A week after actress and political activist Cynthia Nixon launched her campaign as a progressive challenger to New York’s Democratic Gov. Andrew Cuomo, the NYC native headed to the state capitol to talk corruption, inequality, and education.

“In New York City he puts on an entire Broadway show to parade around as a progressive Democrat leading the resistance, but in Albany he is deftly handing over power to the party of Donald Trump.”
—challenger Cynthia Nixon on Gov. Andrew Cuomo

Speaking on Monday about Cuomo’s 2010 campaign promise promise (pdf) to “Clean Up Albany,” Nixon said, “As most New Yorkers would tell you, he’s cleaned up Albany about as well as Donald Trump has drained the swamp.”

She not only attacked the governor’s lack of action on this front, but also denounced campaign donations and how powerful special interests influence the state’s politics, which she called “legalized bribery and corruption.”

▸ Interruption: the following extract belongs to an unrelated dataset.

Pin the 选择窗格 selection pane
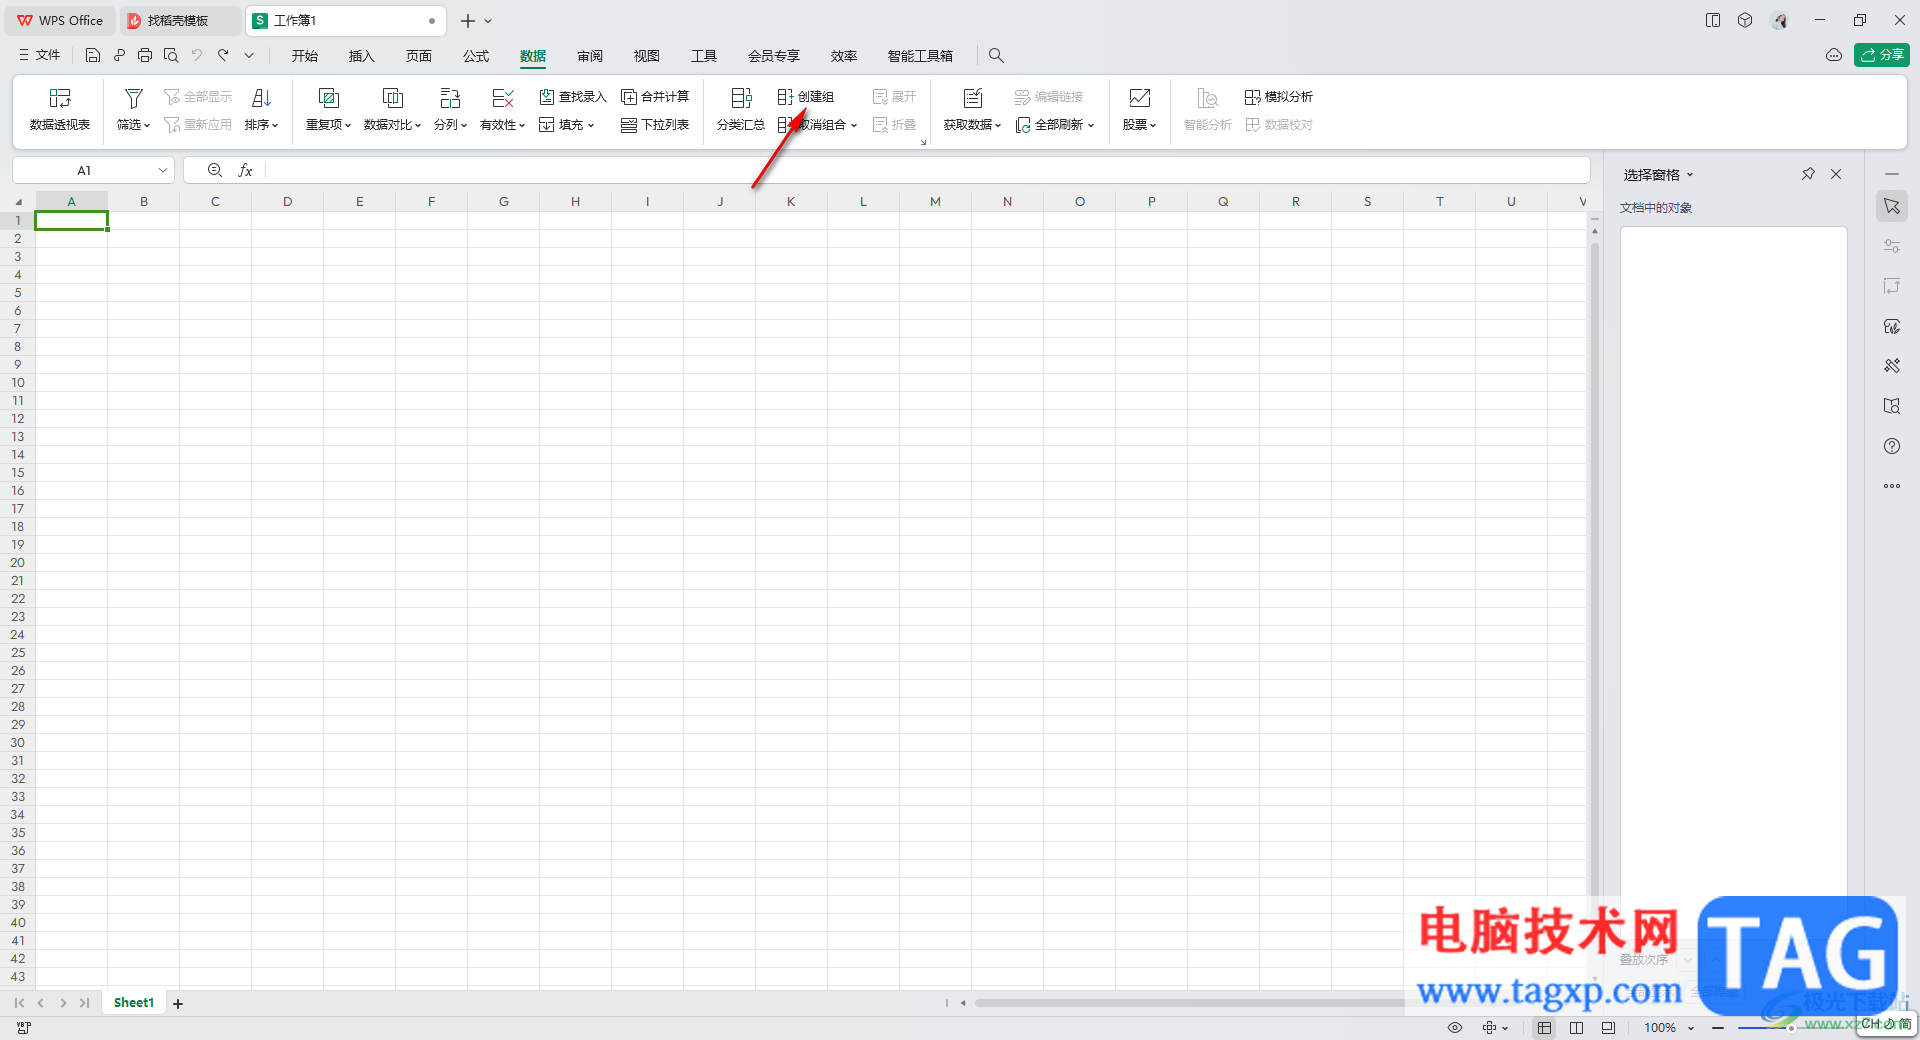The width and height of the screenshot is (1920, 1040). [1808, 174]
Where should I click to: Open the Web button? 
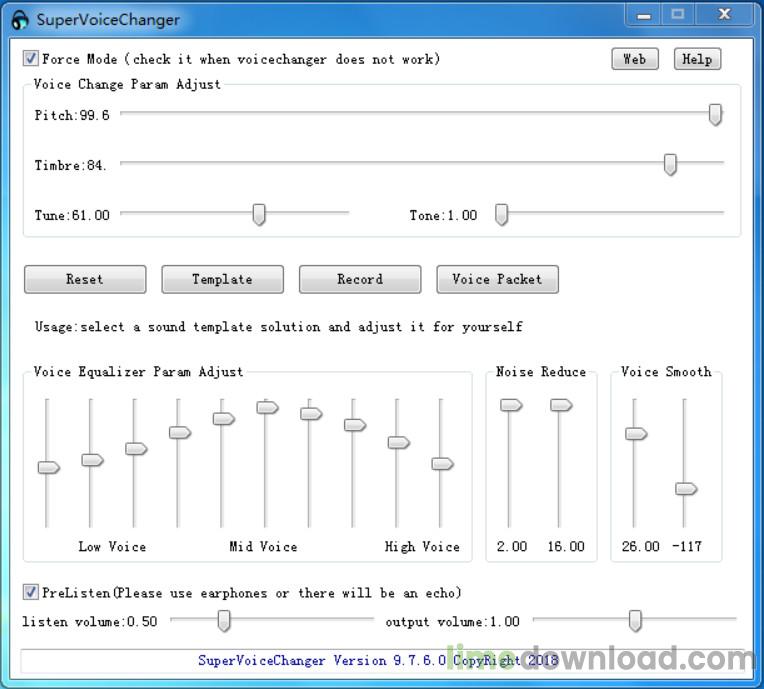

“I have come to Albany mad as hell about Republicans, and I have come to Albany mad as hell about Democrats,” she said. “We just have to get big money out of politics,” she told reporters after the speech. “It’s completely subverting our democratic process.”

Nixon warned that Cuomo would soon do what he often does: “promise big, get some headlines, and ultimately hand over all the power to his buddies in the Republican Senate.”

While slamming the state’s budget progress and Cuomo’s priorities, Nixon, a long-time public education advocate, noted that “we have gross inequities across the system,” tying income inequality to flaws in the state’s public education system.

“The Cuomo budget does not value the lives of the majority of New York’s children,” Nixon asserted. “The Cuomo budget puts New York’s children at the back of the bus, while giving the best seats to millionaires and corporate freeloaders.”

Nixon, famous for playing Miranda Hobbes in “Sex and the City,” has been criticized because she is running for public office despite a career as an actress rather than a politician, but she accused Cuomo of being the real actor, masquerading as a progressive while scheming with Republican state lawmakers—a common critique of the governor.